## [What the exercise asks]
Look through the entries that follow and return each line that has the string "Given".

## [Exercise materials]
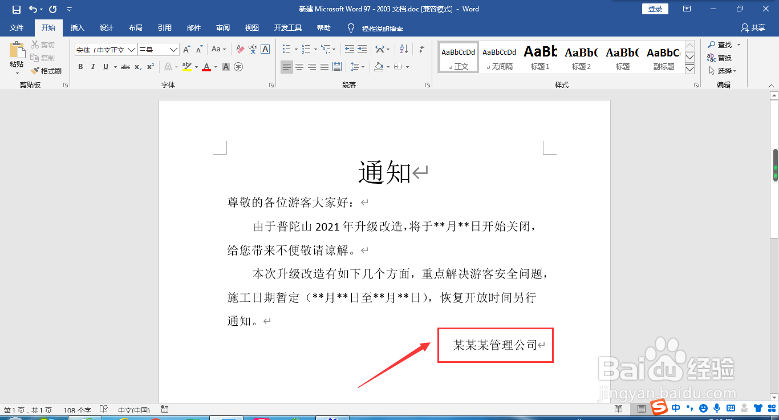Switch to the 插入 ribbon tab
779x420 pixels.
(x=77, y=27)
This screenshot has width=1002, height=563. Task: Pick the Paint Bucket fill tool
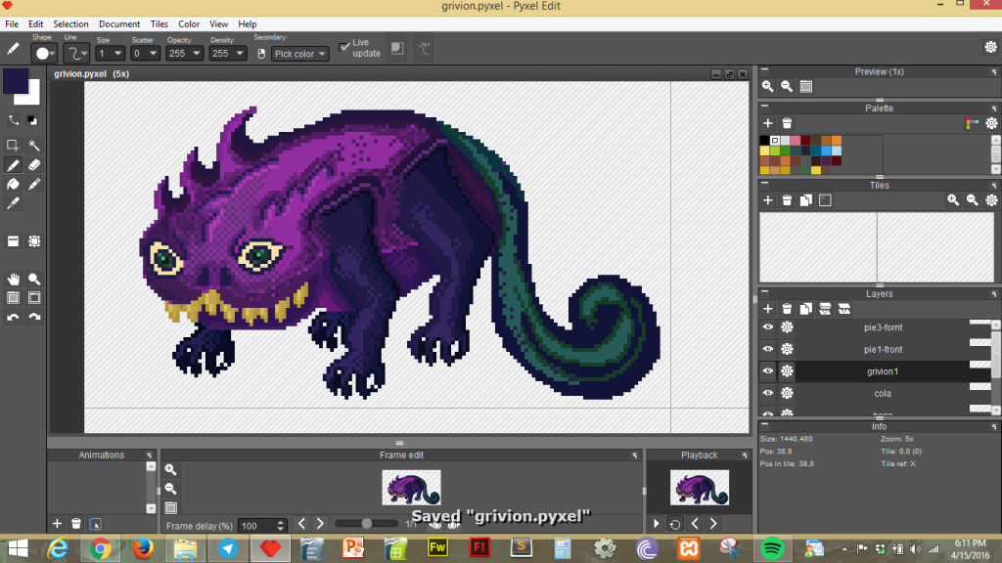tap(14, 184)
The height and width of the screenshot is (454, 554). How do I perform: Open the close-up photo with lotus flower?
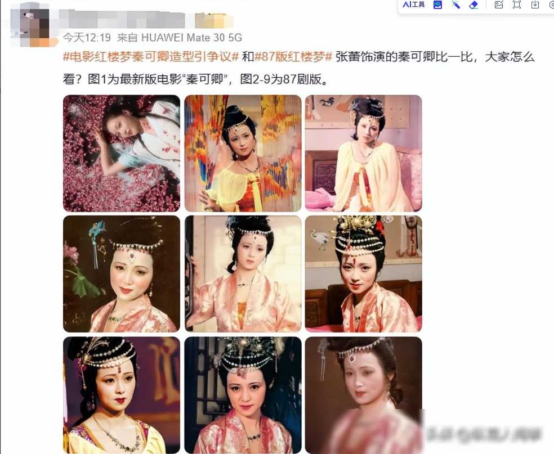[x=122, y=274]
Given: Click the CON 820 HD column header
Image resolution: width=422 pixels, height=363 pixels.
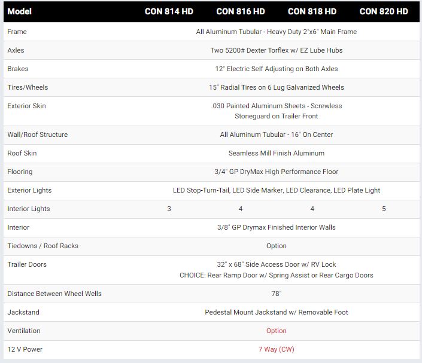Looking at the screenshot, I should [384, 11].
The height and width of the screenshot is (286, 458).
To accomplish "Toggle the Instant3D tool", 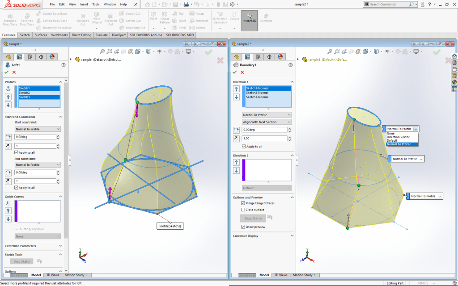I will coord(249,20).
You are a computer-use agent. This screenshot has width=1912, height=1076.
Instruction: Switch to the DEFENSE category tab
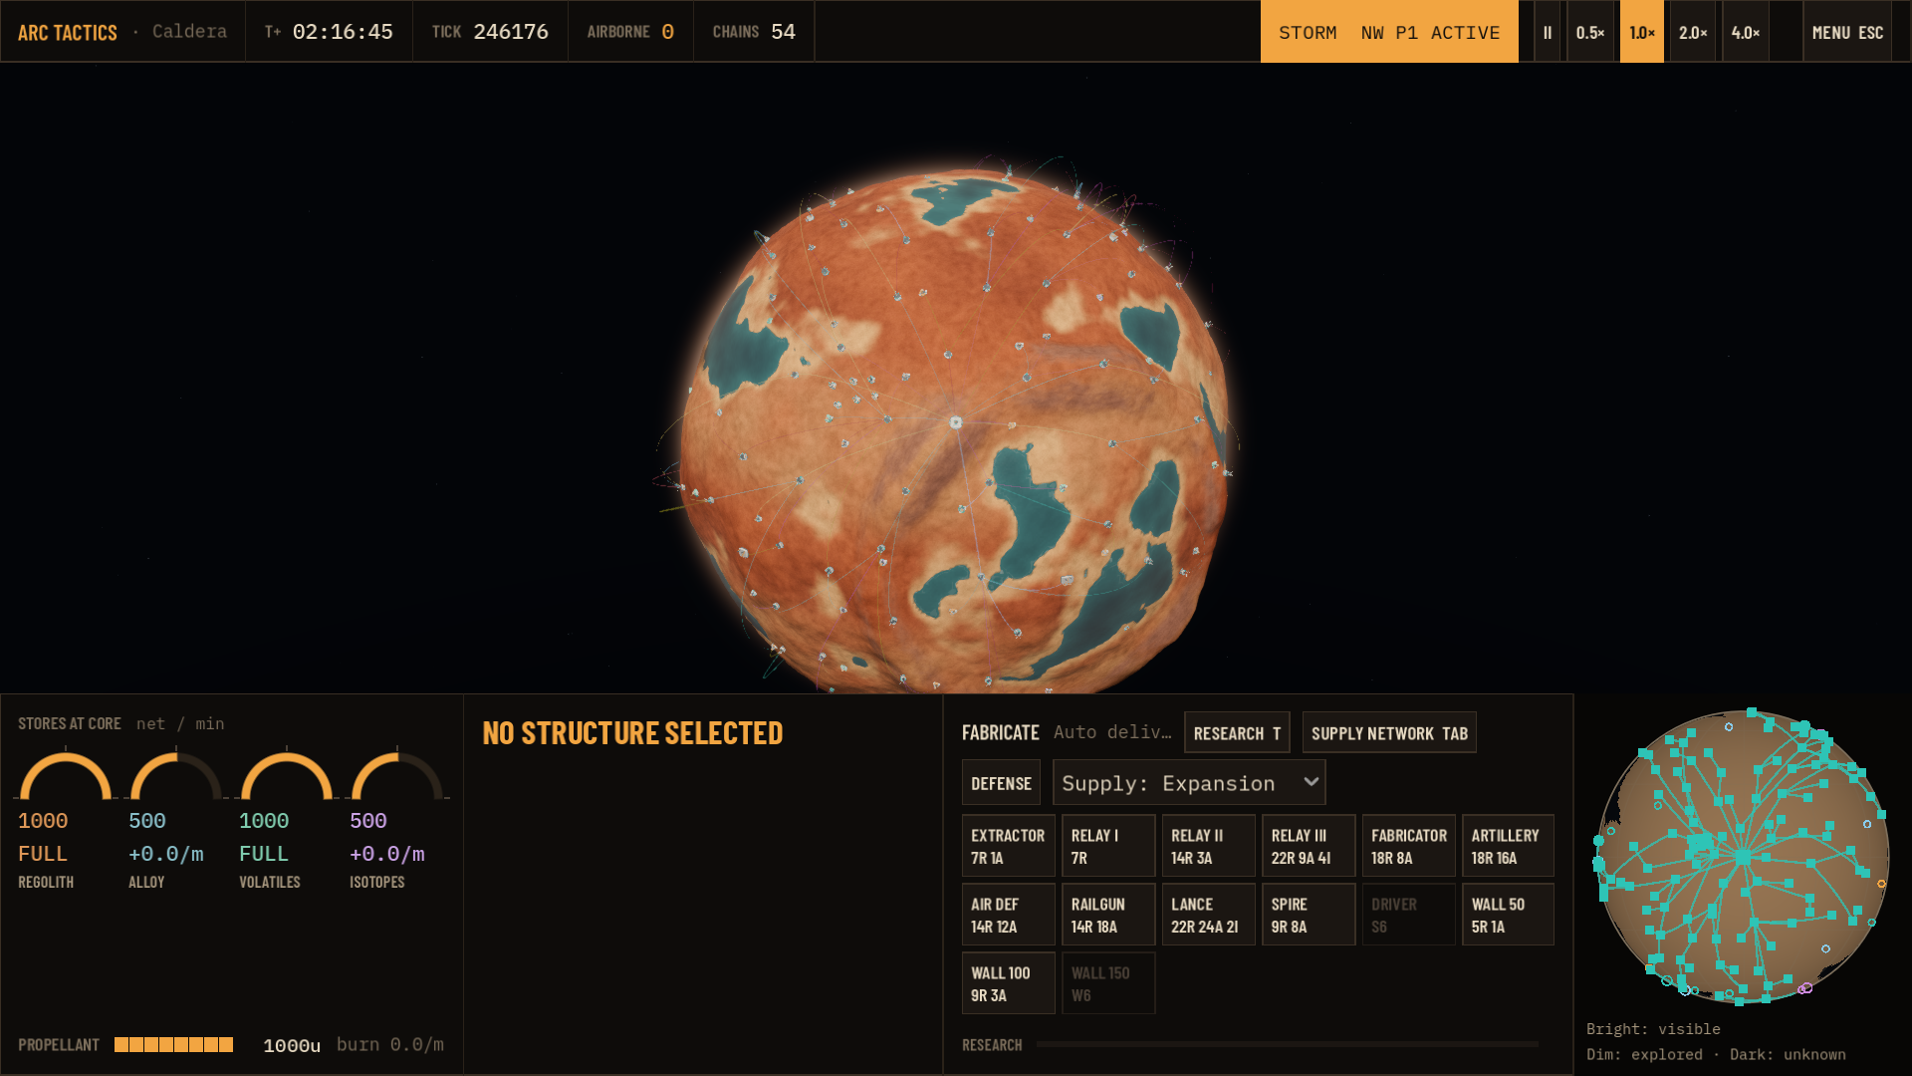(x=1001, y=783)
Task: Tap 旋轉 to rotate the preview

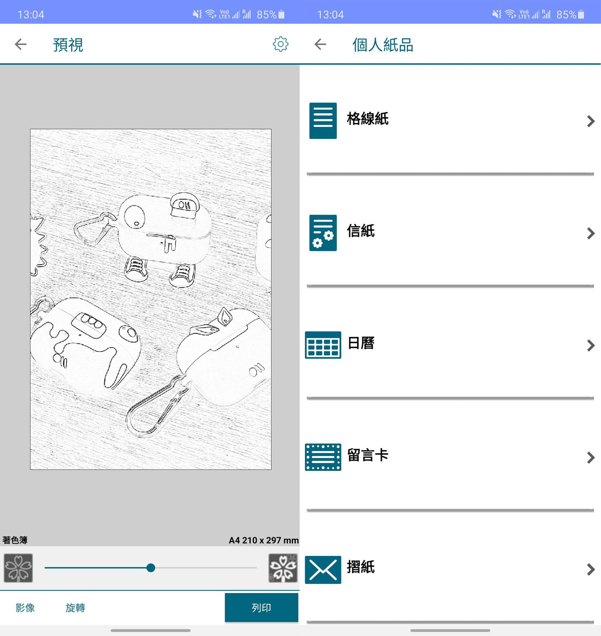Action: (x=75, y=608)
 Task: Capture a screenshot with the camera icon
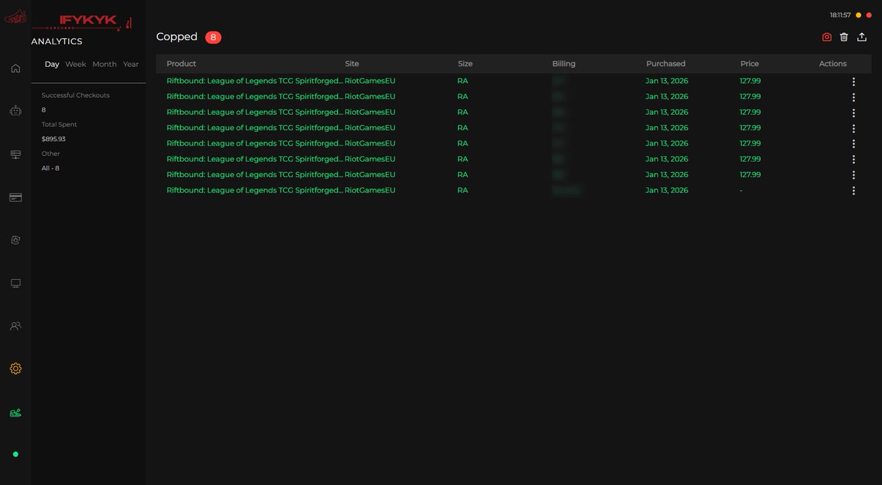coord(826,37)
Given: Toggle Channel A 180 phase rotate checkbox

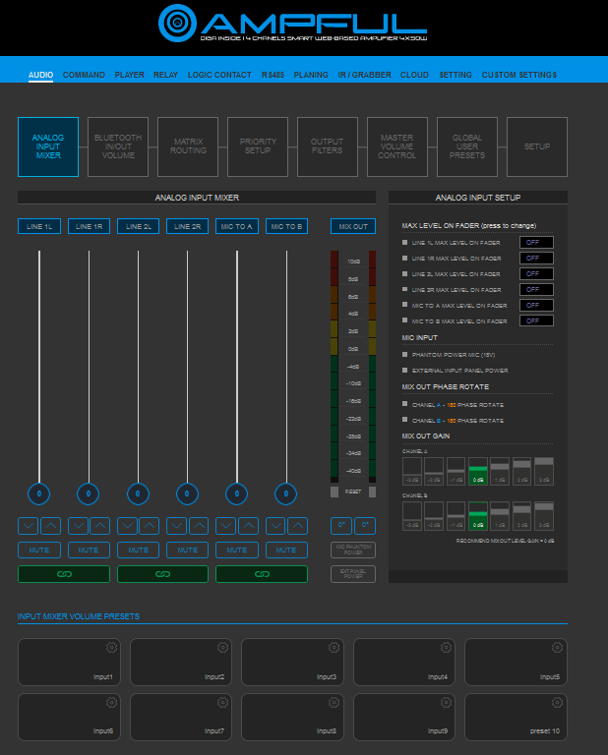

## [Answer to this exercise]
Given: Click the CON 820 HD column header
Given: Toggle Channel A 180 phase rotate checkbox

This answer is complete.